SUPPLIED INFORMATION:
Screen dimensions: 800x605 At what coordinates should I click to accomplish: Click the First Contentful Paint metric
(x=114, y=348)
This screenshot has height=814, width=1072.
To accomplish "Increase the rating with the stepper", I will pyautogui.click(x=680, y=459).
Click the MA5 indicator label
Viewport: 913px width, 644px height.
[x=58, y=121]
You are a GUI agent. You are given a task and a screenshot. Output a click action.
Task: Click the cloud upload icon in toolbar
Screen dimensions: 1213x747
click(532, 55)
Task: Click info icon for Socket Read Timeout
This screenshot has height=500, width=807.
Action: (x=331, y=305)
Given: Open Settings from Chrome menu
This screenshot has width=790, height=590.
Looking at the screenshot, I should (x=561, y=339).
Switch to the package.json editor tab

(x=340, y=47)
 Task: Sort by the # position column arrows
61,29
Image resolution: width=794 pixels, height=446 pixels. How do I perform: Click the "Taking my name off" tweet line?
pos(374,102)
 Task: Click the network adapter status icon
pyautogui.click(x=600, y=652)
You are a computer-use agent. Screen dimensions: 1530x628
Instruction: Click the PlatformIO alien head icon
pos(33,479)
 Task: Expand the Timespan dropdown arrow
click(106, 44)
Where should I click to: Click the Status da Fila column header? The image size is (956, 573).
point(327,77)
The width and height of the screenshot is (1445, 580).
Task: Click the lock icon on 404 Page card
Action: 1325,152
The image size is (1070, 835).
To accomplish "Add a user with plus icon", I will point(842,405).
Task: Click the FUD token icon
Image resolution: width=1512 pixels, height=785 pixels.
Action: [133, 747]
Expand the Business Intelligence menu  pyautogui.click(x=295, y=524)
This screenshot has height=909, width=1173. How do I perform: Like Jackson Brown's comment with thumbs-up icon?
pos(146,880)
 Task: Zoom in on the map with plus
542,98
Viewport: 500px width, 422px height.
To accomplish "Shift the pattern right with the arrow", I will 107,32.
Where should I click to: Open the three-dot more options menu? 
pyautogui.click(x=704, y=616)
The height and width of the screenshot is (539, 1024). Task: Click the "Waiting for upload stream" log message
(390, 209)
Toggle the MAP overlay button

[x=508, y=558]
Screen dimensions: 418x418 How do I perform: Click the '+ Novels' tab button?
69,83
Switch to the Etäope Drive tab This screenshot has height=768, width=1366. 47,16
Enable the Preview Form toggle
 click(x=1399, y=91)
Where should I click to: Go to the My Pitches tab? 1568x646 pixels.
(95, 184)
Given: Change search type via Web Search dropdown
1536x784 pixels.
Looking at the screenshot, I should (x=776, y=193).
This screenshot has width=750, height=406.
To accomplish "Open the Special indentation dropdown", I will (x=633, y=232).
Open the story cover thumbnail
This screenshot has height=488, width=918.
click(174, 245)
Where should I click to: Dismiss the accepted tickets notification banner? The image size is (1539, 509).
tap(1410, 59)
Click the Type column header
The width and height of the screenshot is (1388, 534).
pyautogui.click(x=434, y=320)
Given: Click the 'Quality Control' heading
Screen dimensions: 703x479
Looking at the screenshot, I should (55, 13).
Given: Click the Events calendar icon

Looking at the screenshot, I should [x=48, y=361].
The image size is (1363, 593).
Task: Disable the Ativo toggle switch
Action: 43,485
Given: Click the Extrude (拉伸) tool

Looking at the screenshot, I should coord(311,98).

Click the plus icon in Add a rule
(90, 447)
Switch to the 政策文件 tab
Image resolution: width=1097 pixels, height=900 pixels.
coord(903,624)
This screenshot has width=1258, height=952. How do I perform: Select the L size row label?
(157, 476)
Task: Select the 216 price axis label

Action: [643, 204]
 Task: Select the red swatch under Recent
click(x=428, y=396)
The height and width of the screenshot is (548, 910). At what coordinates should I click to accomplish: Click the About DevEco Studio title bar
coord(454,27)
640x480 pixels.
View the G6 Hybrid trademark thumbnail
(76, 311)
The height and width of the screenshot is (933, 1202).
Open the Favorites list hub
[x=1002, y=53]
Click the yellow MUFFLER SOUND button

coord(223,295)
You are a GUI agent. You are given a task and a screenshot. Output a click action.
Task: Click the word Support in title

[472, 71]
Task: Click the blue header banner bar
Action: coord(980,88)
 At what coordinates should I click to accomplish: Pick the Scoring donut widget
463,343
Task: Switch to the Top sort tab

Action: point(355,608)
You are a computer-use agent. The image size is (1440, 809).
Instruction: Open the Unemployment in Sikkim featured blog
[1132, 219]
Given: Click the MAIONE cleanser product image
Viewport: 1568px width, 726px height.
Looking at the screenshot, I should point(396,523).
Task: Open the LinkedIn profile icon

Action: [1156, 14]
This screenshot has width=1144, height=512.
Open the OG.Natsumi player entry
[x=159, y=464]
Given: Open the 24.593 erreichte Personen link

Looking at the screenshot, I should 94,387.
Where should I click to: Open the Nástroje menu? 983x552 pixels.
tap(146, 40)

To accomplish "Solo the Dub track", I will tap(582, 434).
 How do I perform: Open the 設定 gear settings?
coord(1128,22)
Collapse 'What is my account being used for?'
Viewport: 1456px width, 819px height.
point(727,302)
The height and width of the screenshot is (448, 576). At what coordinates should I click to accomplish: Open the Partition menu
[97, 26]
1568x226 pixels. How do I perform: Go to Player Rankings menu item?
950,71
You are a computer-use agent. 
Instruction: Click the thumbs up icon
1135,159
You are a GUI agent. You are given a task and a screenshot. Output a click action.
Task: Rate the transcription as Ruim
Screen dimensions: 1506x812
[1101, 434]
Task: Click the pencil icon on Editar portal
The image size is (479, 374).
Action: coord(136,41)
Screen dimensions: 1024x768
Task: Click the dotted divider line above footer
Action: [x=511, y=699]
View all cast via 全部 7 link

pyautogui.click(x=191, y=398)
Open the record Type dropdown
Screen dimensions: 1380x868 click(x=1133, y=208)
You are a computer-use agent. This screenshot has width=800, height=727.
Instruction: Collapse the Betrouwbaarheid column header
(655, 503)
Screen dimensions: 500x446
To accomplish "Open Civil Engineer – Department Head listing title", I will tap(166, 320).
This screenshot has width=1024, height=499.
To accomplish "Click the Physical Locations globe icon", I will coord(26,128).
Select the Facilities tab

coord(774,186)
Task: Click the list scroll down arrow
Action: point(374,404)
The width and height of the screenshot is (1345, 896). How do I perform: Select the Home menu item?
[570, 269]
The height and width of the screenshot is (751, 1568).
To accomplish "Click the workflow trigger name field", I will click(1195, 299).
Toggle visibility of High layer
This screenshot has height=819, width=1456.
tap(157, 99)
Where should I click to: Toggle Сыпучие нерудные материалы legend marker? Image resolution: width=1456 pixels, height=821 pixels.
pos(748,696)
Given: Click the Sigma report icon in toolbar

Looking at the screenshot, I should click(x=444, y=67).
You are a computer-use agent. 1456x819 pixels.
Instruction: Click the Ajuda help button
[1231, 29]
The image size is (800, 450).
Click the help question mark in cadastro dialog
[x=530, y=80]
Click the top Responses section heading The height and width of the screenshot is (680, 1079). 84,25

WORK INSTRUCTIONS:
Write the entries out once more, exactly, without dropping a line.

TASK RESULT:
Screen dimensions: 800x605 At what coordinates should I click to accomplish: Click the First Contentful Paint metric
(x=114, y=348)
This screenshot has height=814, width=1072.
To accomplish "Increase the rating with the stepper", I will pyautogui.click(x=680, y=459).
Click the MA5 indicator label
Viewport: 913px width, 644px height.
[x=58, y=121]
You are a GUI agent. You are given a task and a screenshot. Output a click action.
Task: Click the cloud upload icon in toolbar
Screen dimensions: 1213x747
click(532, 55)
Task: Click info icon for Socket Read Timeout
This screenshot has height=500, width=807.
Action: (x=331, y=305)
Given: Open Settings from Chrome menu
This screenshot has width=790, height=590.
Looking at the screenshot, I should (x=561, y=339).
Switch to the package.json editor tab

(x=340, y=47)
 Task: Sort by the # position column arrows
61,29
Image resolution: width=794 pixels, height=446 pixels. How do I perform: Click the "Taking my name off" tweet line?
pos(374,102)
 Task: Click the network adapter status icon
pyautogui.click(x=600, y=652)
You are a computer-use agent. Screen dimensions: 1530x628
Instruction: Click the PlatformIO alien head icon
pos(33,479)
 Task: Expand the Timespan dropdown arrow
click(106, 44)
Where should I click to: Click the Status da Fila column header? The image size is (956, 573).
point(327,77)
The width and height of the screenshot is (1445, 580).
Task: Click the lock icon on 404 Page card
Action: 1325,152
The image size is (1070, 835).
To accomplish "Add a user with plus icon", I will point(842,405).
Task: Click the FUD token icon
Image resolution: width=1512 pixels, height=785 pixels.
Action: [133, 747]
Expand the Business Intelligence menu  pyautogui.click(x=295, y=524)
This screenshot has height=909, width=1173. How do I perform: Like Jackson Brown's comment with thumbs-up icon?
pos(146,880)
 Task: Zoom in on the map with plus
542,98
Viewport: 500px width, 422px height.
To accomplish "Shift the pattern right with the arrow", I will 107,32.
Where should I click to: Open the three-dot more options menu? 
pyautogui.click(x=704, y=616)
The height and width of the screenshot is (539, 1024). Task: Click the "Waiting for upload stream" log message
(390, 209)
Toggle the MAP overlay button

[x=508, y=558]
Screen dimensions: 418x418 How do I perform: Click the '+ Novels' tab button?
69,83
Switch to the Etäope Drive tab This screenshot has height=768, width=1366. 47,16
Enable the Preview Form toggle
 click(x=1399, y=91)
Where should I click to: Go to the My Pitches tab? 1568x646 pixels.
(95, 184)
Given: Change search type via Web Search dropdown
1536x784 pixels.
Looking at the screenshot, I should (x=776, y=193).
This screenshot has width=750, height=406.
To accomplish "Open the Special indentation dropdown", I will (x=633, y=232).
Open the story cover thumbnail
This screenshot has height=488, width=918.
click(174, 245)
Where should I click to: Dismiss the accepted tickets notification banner? The image size is (1539, 509).
tap(1410, 59)
Click the Type column header
The width and height of the screenshot is (1388, 534).
pyautogui.click(x=434, y=320)
Given: Click the 'Quality Control' heading
Screen dimensions: 703x479
Looking at the screenshot, I should (55, 13).
Given: Click the Events calendar icon

Looking at the screenshot, I should [x=48, y=361].
The image size is (1363, 593).
Task: Disable the Ativo toggle switch
Action: 43,485
Given: Click the Extrude (拉伸) tool

Looking at the screenshot, I should coord(311,98).

Click the plus icon in Add a rule
(90, 447)
Switch to the 政策文件 tab
Image resolution: width=1097 pixels, height=900 pixels.
coord(903,624)
This screenshot has width=1258, height=952. How do I perform: Select the L size row label?
(157, 476)
Task: Select the 216 price axis label

Action: [643, 204]
 Task: Select the red swatch under Recent
click(x=428, y=396)
The height and width of the screenshot is (548, 910). At what coordinates should I click to accomplish: Click the About DevEco Studio title bar
coord(454,27)
640x480 pixels.
View the G6 Hybrid trademark thumbnail
(76, 311)
The height and width of the screenshot is (933, 1202).
Open the Favorites list hub
[x=1002, y=53]
Click the yellow MUFFLER SOUND button

coord(223,295)
You are a GUI agent. You are given a task and a screenshot. Output a click action.
Task: Click the word Support in title

[472, 71]
Task: Click the blue header banner bar
Action: coord(980,88)
 At what coordinates should I click to accomplish: Pick the Scoring donut widget
463,343
Task: Switch to the Top sort tab

Action: point(355,608)
You are a computer-use agent. The image size is (1440, 809).
Instruction: Open the Unemployment in Sikkim featured blog
[1132, 219]
Given: Click the MAIONE cleanser product image
Viewport: 1568px width, 726px height.
Looking at the screenshot, I should point(396,523).
Task: Open the LinkedIn profile icon

Action: [1156, 14]
This screenshot has width=1144, height=512.
Open the OG.Natsumi player entry
[x=159, y=464]
Given: Open the 24.593 erreichte Personen link

Looking at the screenshot, I should 94,387.
Where should I click to: Open the Nástroje menu? 983x552 pixels.
tap(146, 40)

To accomplish "Solo the Dub track", I will tap(582, 434).
 How do I perform: Open the 設定 gear settings?
coord(1128,22)
Collapse 'What is my account being used for?'
Viewport: 1456px width, 819px height.
point(727,302)
The height and width of the screenshot is (448, 576). At what coordinates should I click to accomplish: Open the Partition menu
[97, 26]
1568x226 pixels. How do I perform: Go to Player Rankings menu item?
950,71
You are a computer-use agent. 
Instruction: Click the thumbs up icon
1135,159
You are a GUI agent. You are given a task and a screenshot. Output a click action.
Task: Rate the transcription as Ruim
Screen dimensions: 1506x812
[1101, 434]
Task: Click the pencil icon on Editar portal
The image size is (479, 374).
Action: coord(136,41)
Screen dimensions: 1024x768
Task: Click the dotted divider line above footer
Action: [x=511, y=699]
View all cast via 全部 7 link

pyautogui.click(x=191, y=398)
Open the record Type dropdown
Screen dimensions: 1380x868 click(x=1133, y=208)
You are a computer-use agent. This screenshot has width=800, height=727.
Instruction: Collapse the Betrouwbaarheid column header
(655, 503)
Screen dimensions: 500x446
To accomplish "Open Civil Engineer – Department Head listing title", I will tap(166, 320).
This screenshot has width=1024, height=499.
To accomplish "Click the Physical Locations globe icon", I will coord(26,128).
Select the Facilities tab

coord(774,186)
Task: Click the list scroll down arrow
Action: point(374,404)
The width and height of the screenshot is (1345, 896). How do I perform: Select the Home menu item?
[570, 269]
The height and width of the screenshot is (751, 1568).
To accomplish "Click the workflow trigger name field", I will click(1195, 299).
Toggle visibility of High layer
This screenshot has height=819, width=1456.
tap(157, 99)
Where should I click to: Toggle Сыпучие нерудные материалы legend marker? Image resolution: width=1456 pixels, height=821 pixels.
pos(748,696)
Given: Click the Sigma report icon in toolbar

Looking at the screenshot, I should click(x=444, y=67).
You are a computer-use agent. 1456x819 pixels.
Instruction: Click the Ajuda help button
[1231, 29]
The image size is (800, 450).
Click the help question mark in cadastro dialog
[x=530, y=80]
Click the top Responses section heading The height and width of the screenshot is (680, 1079). 84,25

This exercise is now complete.